We ask our grandkids, well ahead of Christmas and birthdays, etc., what they would like us to give to the little great grandkids.  That way, the parents can give us some ideas of what the little ones would like to have, and everyone is happy with the gifts.


----------



## terry123 (Dec 22, 2019)

All of mine get gift cards for their favorite interests or hobbies.  They thank me at Christmas dinner and the ones in Va. call me with their thanks.  They also call me to say thanks when they get their birthday cards.


----------



## Ruth n Jersey (Dec 22, 2019)

My daughter shows me several choices on Amazon of what the grand kids are interested in each year. We are there when they open gifts and I always get a hug and a thank you.
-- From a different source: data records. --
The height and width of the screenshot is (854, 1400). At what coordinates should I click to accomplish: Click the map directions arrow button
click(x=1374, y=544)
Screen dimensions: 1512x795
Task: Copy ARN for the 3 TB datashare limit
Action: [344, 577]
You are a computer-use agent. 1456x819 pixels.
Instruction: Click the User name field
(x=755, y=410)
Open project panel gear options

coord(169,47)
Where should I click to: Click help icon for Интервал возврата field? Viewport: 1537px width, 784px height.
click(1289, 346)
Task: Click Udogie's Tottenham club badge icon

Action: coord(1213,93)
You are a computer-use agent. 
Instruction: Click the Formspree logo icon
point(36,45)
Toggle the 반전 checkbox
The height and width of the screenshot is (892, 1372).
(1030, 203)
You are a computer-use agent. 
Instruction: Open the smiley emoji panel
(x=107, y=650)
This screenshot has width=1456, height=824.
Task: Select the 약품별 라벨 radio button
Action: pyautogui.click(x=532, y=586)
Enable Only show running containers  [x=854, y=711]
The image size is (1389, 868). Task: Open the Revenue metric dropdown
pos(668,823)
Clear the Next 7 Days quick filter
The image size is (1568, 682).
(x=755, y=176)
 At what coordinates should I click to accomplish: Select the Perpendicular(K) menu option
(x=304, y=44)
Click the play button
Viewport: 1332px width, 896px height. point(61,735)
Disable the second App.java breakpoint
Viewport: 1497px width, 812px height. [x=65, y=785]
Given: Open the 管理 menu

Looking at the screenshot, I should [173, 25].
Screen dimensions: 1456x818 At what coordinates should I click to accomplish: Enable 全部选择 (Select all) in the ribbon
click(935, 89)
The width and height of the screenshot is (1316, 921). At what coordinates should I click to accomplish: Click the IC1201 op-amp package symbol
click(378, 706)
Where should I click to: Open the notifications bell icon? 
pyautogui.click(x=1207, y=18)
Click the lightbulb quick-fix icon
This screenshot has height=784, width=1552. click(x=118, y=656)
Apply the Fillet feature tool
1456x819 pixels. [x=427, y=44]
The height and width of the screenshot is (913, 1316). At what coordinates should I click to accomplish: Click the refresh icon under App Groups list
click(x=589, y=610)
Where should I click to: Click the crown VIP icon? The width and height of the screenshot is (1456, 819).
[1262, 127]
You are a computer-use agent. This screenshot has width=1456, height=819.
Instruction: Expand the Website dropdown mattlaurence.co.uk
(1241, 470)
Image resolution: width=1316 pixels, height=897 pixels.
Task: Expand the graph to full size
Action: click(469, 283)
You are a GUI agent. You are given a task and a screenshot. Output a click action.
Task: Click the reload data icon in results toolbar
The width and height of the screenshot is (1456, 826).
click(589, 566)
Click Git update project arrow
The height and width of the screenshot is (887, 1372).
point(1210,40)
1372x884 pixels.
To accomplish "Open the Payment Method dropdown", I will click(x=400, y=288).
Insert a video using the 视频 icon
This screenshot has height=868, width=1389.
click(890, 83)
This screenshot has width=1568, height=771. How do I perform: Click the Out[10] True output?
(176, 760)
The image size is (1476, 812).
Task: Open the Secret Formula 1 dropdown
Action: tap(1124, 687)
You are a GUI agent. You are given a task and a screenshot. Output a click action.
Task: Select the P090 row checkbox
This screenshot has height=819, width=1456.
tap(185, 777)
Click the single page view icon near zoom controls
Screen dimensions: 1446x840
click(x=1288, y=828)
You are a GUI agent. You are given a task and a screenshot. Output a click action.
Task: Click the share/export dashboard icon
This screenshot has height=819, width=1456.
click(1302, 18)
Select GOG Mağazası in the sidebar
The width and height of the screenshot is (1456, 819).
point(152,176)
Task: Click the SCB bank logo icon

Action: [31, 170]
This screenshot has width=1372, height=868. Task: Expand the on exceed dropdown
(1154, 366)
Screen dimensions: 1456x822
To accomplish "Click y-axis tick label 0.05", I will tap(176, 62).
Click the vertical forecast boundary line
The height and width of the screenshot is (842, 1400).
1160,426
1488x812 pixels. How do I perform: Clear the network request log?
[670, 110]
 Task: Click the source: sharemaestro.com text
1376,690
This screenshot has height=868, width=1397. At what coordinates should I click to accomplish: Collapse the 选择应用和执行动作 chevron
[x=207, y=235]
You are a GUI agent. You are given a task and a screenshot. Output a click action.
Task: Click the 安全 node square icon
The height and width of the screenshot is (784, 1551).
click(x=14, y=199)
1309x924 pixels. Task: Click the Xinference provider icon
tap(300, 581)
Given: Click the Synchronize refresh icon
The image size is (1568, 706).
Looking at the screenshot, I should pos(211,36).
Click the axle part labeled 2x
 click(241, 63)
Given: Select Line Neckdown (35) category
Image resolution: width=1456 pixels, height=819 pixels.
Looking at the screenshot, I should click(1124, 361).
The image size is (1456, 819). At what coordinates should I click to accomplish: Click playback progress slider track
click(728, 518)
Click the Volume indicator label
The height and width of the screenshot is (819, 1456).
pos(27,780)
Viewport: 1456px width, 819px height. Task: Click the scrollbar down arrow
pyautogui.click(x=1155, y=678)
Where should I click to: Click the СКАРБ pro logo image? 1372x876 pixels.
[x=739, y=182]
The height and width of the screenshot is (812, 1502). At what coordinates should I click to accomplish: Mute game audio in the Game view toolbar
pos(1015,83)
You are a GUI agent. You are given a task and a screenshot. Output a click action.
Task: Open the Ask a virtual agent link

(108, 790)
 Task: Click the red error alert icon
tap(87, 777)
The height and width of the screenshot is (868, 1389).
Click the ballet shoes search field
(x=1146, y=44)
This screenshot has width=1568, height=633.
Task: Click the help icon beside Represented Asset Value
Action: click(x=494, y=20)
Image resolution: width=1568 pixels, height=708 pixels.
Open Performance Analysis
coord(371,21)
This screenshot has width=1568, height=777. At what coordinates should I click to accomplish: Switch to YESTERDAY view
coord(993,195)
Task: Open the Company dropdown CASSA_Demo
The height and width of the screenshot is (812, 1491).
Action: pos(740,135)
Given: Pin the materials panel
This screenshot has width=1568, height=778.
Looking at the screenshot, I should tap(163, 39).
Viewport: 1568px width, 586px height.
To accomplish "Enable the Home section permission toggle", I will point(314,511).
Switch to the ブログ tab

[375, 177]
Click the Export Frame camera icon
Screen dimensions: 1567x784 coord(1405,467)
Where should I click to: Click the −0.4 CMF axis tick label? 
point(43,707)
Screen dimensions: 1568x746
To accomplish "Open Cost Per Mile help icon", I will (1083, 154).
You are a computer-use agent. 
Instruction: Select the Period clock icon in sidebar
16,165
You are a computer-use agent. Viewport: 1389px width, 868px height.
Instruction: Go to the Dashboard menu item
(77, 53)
If by chance we aren't there when a gift is opened I get a special video on Facebook messenger with them holding the gift and thanking me as well.

Patnono, I would be so upset that your gifts had been thrown away.  I certainly wouldn't be giving anymore gifts.


----------



## Keesha (Dec 22, 2019)

Pat - NO-NO!


----------



## Keesha (Dec 22, 2019)

RadishRose said:


> This is a joke, right?


I think she misses us.


----------